*EXERCISE DETAILS:*
Transcribe the listing below only from the line with "Select the Balance Sheet worksheet tab" up to and including the line with "766x590 pixels.".
▽
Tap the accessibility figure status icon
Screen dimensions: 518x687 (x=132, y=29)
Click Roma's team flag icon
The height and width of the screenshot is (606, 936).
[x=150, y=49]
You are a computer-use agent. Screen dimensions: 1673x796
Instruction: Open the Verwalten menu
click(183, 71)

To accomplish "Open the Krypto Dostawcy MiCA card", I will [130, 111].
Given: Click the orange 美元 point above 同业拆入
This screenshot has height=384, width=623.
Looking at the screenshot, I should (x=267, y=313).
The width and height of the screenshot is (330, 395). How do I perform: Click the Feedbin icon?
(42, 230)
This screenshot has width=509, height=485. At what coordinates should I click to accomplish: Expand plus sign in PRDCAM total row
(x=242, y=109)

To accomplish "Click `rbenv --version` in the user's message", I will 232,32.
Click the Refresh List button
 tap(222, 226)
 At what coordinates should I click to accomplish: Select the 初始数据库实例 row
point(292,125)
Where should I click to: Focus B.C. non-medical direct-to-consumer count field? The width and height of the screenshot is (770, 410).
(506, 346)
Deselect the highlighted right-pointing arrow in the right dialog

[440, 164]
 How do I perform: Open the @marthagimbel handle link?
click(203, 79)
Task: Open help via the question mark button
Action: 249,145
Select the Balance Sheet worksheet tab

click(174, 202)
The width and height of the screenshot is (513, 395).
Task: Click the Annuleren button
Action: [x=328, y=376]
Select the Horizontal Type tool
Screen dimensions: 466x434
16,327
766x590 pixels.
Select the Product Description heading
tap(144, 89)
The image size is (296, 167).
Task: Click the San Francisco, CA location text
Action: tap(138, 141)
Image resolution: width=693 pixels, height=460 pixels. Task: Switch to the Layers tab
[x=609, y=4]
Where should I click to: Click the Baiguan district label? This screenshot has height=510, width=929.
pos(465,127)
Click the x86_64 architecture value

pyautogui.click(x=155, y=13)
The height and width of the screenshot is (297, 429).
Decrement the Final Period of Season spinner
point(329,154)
△
*COMPLETED EXERCISE:*
Select the Balance Sheet worksheet tab

click(174, 202)
The width and height of the screenshot is (513, 395).
Task: Click the Annuleren button
Action: [x=328, y=376]
Select the Horizontal Type tool
Screen dimensions: 466x434
16,327
766x590 pixels.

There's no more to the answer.